Pixel coordinate grounding data

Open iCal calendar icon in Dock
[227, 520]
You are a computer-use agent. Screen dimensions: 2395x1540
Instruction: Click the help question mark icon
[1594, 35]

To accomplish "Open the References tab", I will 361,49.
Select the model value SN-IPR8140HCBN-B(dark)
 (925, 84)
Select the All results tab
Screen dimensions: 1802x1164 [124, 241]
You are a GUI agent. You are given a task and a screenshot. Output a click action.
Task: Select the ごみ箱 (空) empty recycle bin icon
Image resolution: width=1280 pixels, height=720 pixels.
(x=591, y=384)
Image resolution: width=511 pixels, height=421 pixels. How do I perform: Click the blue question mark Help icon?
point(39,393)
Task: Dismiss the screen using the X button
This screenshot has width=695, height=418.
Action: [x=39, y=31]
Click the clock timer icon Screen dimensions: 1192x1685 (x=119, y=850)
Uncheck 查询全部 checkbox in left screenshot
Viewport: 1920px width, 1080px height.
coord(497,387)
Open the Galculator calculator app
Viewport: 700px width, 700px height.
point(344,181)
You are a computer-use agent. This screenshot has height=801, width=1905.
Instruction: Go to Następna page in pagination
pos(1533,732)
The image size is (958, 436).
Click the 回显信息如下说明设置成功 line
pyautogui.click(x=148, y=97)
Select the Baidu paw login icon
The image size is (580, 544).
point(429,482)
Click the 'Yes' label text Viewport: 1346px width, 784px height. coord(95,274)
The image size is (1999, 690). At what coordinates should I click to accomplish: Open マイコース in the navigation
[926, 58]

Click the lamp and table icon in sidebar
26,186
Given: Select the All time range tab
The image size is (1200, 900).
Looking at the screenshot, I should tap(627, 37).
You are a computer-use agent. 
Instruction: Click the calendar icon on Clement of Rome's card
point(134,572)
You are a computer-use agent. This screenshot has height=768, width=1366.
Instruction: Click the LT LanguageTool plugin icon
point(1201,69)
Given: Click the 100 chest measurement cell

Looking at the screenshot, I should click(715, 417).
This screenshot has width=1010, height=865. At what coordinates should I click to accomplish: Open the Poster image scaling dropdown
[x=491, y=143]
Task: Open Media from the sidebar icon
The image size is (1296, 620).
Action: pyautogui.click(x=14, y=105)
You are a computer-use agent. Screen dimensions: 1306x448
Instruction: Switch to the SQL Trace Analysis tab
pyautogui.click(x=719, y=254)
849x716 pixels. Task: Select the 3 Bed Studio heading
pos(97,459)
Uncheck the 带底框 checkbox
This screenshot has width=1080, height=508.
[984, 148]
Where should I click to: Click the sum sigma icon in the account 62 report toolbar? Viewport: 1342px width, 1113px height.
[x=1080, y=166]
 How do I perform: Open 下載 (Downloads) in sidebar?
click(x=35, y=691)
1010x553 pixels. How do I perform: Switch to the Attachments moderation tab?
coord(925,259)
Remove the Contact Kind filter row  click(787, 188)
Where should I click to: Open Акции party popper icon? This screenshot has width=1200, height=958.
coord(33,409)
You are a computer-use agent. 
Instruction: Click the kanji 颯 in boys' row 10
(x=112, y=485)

• [Exercise directions] An exact copy of all the entries above is what is needed.

• [Output of the exercise]
Open iCal calendar icon in Dock
[227, 520]
You are a computer-use agent. Screen dimensions: 2395x1540
Instruction: Click the help question mark icon
[1594, 35]

To accomplish "Open the References tab", I will 361,49.
Select the model value SN-IPR8140HCBN-B(dark)
 (925, 84)
Select the All results tab
Screen dimensions: 1802x1164 [124, 241]
You are a GUI agent. You are given a task and a screenshot. Output a click action.
Task: Select the ごみ箱 (空) empty recycle bin icon
Image resolution: width=1280 pixels, height=720 pixels.
(x=591, y=384)
Image resolution: width=511 pixels, height=421 pixels. How do I perform: Click the blue question mark Help icon?
point(39,393)
Task: Dismiss the screen using the X button
This screenshot has width=695, height=418.
Action: [x=39, y=31]
Click the clock timer icon Screen dimensions: 1192x1685 (x=119, y=850)
Uncheck 查询全部 checkbox in left screenshot
Viewport: 1920px width, 1080px height.
coord(497,387)
Open the Galculator calculator app
Viewport: 700px width, 700px height.
point(344,181)
You are a computer-use agent. This screenshot has height=801, width=1905.
Instruction: Go to Następna page in pagination
pos(1533,732)
The image size is (958, 436).
Click the 回显信息如下说明设置成功 line
pyautogui.click(x=148, y=97)
Select the Baidu paw login icon
The image size is (580, 544).
point(429,482)
Click the 'Yes' label text Viewport: 1346px width, 784px height. coord(95,274)
The image size is (1999, 690). At what coordinates should I click to accomplish: Open マイコース in the navigation
[926, 58]

Click the lamp and table icon in sidebar
26,186
Given: Select the All time range tab
The image size is (1200, 900).
Looking at the screenshot, I should tap(627, 37).
You are a computer-use agent. 
Instruction: Click the calendar icon on Clement of Rome's card
point(134,572)
You are a computer-use agent. This screenshot has height=768, width=1366.
Instruction: Click the LT LanguageTool plugin icon
point(1201,69)
Given: Click the 100 chest measurement cell

Looking at the screenshot, I should click(715, 417).
This screenshot has width=1010, height=865. At what coordinates should I click to accomplish: Open the Poster image scaling dropdown
[x=491, y=143]
Task: Open Media from the sidebar icon
The image size is (1296, 620).
Action: pyautogui.click(x=14, y=105)
You are a computer-use agent. Screen dimensions: 1306x448
Instruction: Switch to the SQL Trace Analysis tab
pyautogui.click(x=719, y=254)
849x716 pixels. Task: Select the 3 Bed Studio heading
pos(97,459)
Uncheck the 带底框 checkbox
This screenshot has width=1080, height=508.
[984, 148]
Where should I click to: Click the sum sigma icon in the account 62 report toolbar? Viewport: 1342px width, 1113px height.
[x=1080, y=166]
 How do I perform: Open 下載 (Downloads) in sidebar?
click(x=35, y=691)
1010x553 pixels. How do I perform: Switch to the Attachments moderation tab?
coord(925,259)
Remove the Contact Kind filter row  click(787, 188)
Where should I click to: Open Акции party popper icon? This screenshot has width=1200, height=958.
coord(33,409)
You are a computer-use agent. 
Instruction: Click the kanji 颯 in boys' row 10
(x=112, y=485)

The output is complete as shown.